# Texto extraído:
┌──
Retiro lo escrito

Intelectuales en Canarias

Alfonso González Jerez

Alfonso González Jerez

En El Confidencial Nacho Cardero se pregunta –ya son ganas de preguntarse – qué fue de los intelectuales de izquierda en España. Es una antañona pregunta que servidor recuerda haber leído en un ejemplar de El Viejo Topo – gran revista rogelia entre finales de los setenta y principios de los ochenta – cuando el teniente coronel Tejero no había sido expedientado todavía. Cardero repasa varias razones y sinrazones, pero no llega a una conclusión particularmente luminosa. Si ese es el caso de los intelectuales españoles cabe imaginarse el de los intelectuales canarios.

Convengamos en que todos entendemos lo mismo por intelectual. Un intelectual es un científico o – más frecuentemente – un artista o un escritor que toma partido políticamente y práctica la crítica, la denuncia, la defensa de alternativas frente a los poderes civilizados – los domesticados democráticamente – y a los poderes salvajes – los que pueden actuar sin frenos institucionales --. Uno puede escribir una veintena de novelas, participar en bienales de cinco continentes o dictar clases de sociología sin ser, en absoluto, un intelectual. Pues bien, la pregunta de Cardero trasladara a Canarias se revela enseguida como incorrecta. En Canarias no existen intelectuales hace mucho tiempo y antes solo florecieron – muy tímidamente – en coyunturas históricas muy concretas y fugaces, como la II República y la Santísima Transición.
└──
# Ejercicios:
a. En el texto sobre los intelectuales en Canarias, ¿en qué medio se pregunta Nacho Cardero qué fue de los intelectuales de izquierda en España?
b. Copia del texto sobre los intelectuales en Canarias el fragmento que va desde "Retiro lo escrito" hasta "los intelectuales canarios.".

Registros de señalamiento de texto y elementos
┌──
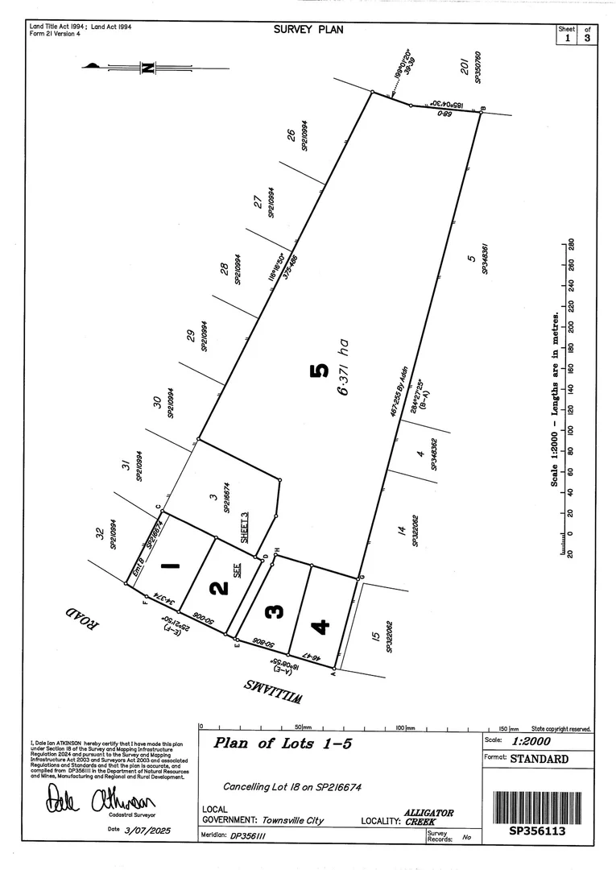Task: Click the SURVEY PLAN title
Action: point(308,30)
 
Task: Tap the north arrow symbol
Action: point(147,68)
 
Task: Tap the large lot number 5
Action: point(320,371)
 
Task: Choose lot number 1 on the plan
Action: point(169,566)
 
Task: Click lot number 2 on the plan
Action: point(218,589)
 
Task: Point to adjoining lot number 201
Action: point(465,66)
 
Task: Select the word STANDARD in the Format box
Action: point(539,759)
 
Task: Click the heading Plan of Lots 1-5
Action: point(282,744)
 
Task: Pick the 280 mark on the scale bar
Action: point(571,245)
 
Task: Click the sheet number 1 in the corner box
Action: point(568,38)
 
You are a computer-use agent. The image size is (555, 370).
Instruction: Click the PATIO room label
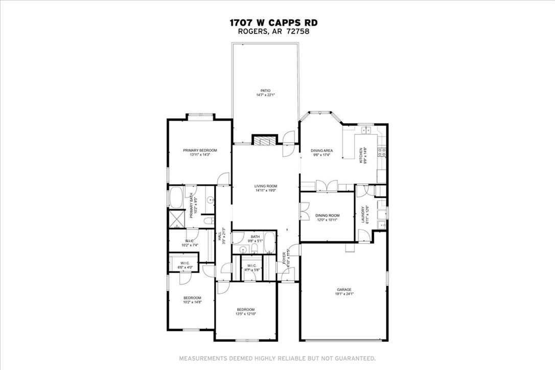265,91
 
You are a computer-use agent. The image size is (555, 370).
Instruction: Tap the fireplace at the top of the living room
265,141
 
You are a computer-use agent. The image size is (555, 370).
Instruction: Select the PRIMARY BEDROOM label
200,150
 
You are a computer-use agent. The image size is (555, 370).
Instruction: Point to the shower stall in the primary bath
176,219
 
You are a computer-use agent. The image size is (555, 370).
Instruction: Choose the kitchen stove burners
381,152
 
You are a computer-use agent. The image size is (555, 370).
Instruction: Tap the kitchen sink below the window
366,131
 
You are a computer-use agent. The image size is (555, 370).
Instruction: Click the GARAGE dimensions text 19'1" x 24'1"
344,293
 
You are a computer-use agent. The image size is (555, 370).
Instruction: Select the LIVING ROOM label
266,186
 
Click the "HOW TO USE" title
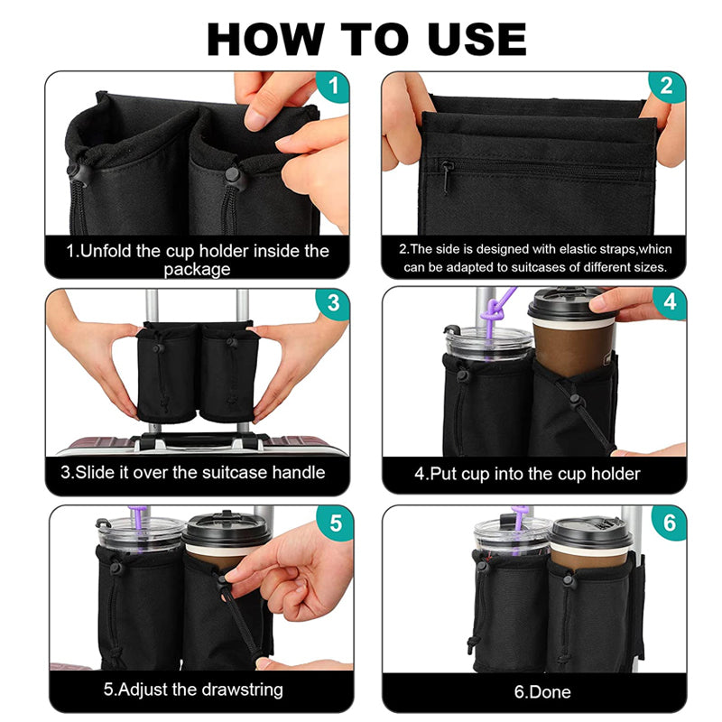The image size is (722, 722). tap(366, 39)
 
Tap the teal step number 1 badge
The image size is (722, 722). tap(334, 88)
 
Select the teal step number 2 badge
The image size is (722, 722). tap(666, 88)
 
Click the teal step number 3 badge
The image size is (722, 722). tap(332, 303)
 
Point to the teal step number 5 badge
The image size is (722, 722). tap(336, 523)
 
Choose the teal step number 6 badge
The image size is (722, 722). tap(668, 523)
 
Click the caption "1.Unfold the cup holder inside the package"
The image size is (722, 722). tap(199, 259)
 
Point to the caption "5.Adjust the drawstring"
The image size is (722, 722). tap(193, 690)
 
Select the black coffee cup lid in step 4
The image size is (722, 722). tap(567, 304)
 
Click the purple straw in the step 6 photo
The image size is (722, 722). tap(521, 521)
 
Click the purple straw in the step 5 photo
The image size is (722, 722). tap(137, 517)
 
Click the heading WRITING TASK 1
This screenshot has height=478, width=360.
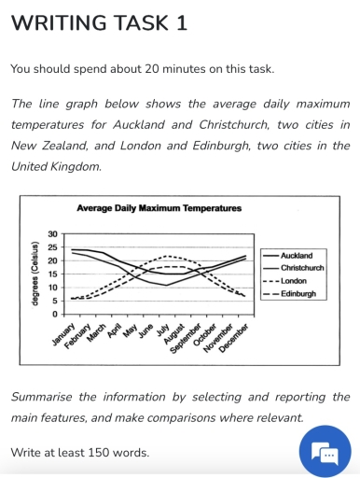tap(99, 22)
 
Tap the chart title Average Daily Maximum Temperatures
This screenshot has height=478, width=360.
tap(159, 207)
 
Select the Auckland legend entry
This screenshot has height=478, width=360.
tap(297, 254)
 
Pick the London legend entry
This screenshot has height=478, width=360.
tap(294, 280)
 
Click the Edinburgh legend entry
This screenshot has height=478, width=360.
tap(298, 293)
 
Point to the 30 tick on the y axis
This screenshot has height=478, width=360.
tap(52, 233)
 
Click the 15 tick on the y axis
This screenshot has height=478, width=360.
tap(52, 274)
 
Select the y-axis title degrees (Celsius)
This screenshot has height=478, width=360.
└──
# Respuestas:
a. En El Confidencial.

b.
Retiro lo escrito

Intelectuales en Canarias

Alfonso González Jerez

Alfonso González Jerez

En El Confidencial Nacho Cardero se pregunta –ya son ganas de preguntarse – qué fue de los intelectuales de izquierda en España. Es una antañona pregunta que servidor recuerda haber leído en un ejemplar de El Viejo Topo – gran revista rogelia entre finales de los setenta y principios de los ochenta – cuando el teniente coronel Tejero no había sido expedientado todavía. Cardero repasa varias razones y sinrazones, pero no llega a una conclusión particularmente luminosa. Si ese es el caso de los intelectuales españoles cabe imaginarse el de los intelectuales canarios.